> Selected text

════

# '84 Centurion Lemans 12



## Duane Behrens (Nov 8, 2013)

Wish me luck. Will drive 90 miles each way to look at the subject bike in the morning. Did a bit of research; the bike seemed to hover around the middle of the Centurion pack when new, about on par with the Raleigh SuperCourse of that year. Maybe not as pretty, but fairly light at 25.1 lbs., and good-looking enough:

Centurion Bicycles 1984 Catalogue


----------



## SystemShock (Jun 14, 2008)

Best of luck. I was more of a fan of the LeMans RS back in the day (1986?)... flashier paintjob, aero levers too.


----------



## wim (Feb 28, 2005)

Nice bike. Had a 110 BCD crank long before they were called "compact cranks."


----------



## ericm979 (Jun 26, 2005)

They were called touring cranks back then, and were looked down upon.


----------



## SystemShock (Jun 14, 2008)

ericm979 said:


> They were called touring cranks back then, and were looked down upon.


And now they dominate the industry. Interesting how things go.

Anyone remember when it was cool to have 18mm wide tires for road-riding?


----------



## Duane Behrens (Nov 8, 2013)

Ended up bringing TWO Centurion Lemans home. Here is one:

centurion lemans 12

And here is the other, a Lemans RS with missing wheels:

centurion lemans RS frame

The seller accepted the sum of $250 cash for the pair.

════

> Available data
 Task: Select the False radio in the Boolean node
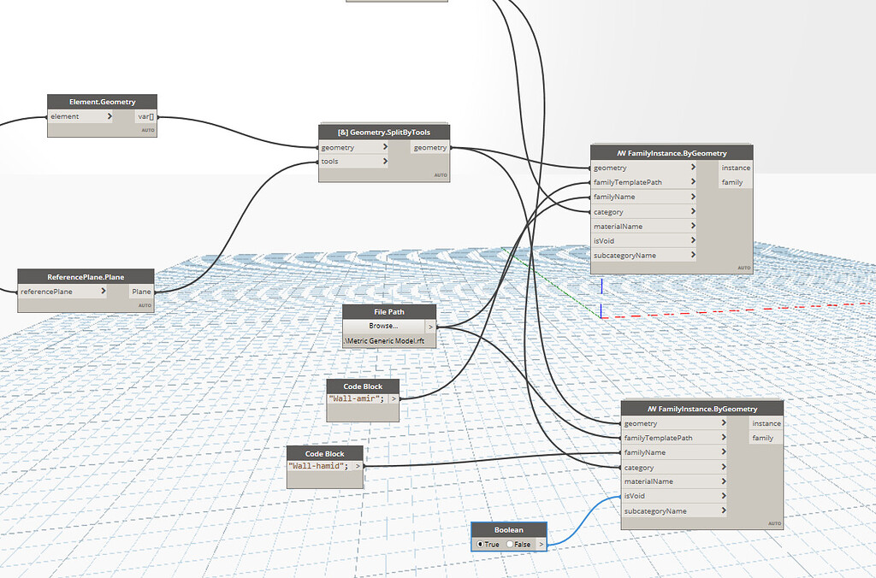[x=510, y=543]
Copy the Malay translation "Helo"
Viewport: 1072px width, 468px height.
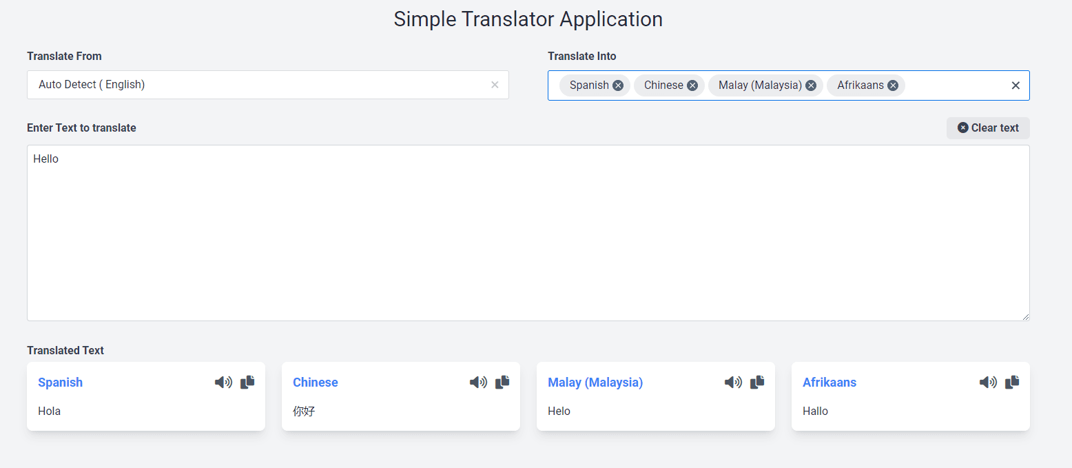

════

> Written task 1
In the Centurion thread, condense the paragraph beginning "Wish me luck" into two or three shorter sentences that keep its main facts.
> Written task 2
Reproduce the Centurion thread word for word from "Ended up bringing" to "for the pair.".

> Written response 1
The poster plans a 90-mile drive each way in the morning to see the bike. Research suggests that when new it sat around the middle of the Centurion lineup, about on par with that year's Raleigh SuperCourse. It is perhaps less pretty but fairly light at 25.1 lbs. and good-looking enough.

> Written response 2
Ended up bringing TWO Centurion Lemans home. Here is one:

centurion lemans 12

And here is the other, a Lemans RS with missing wheels:

centurion lemans RS frame

The seller accepted the sum of $250 cash for the pair.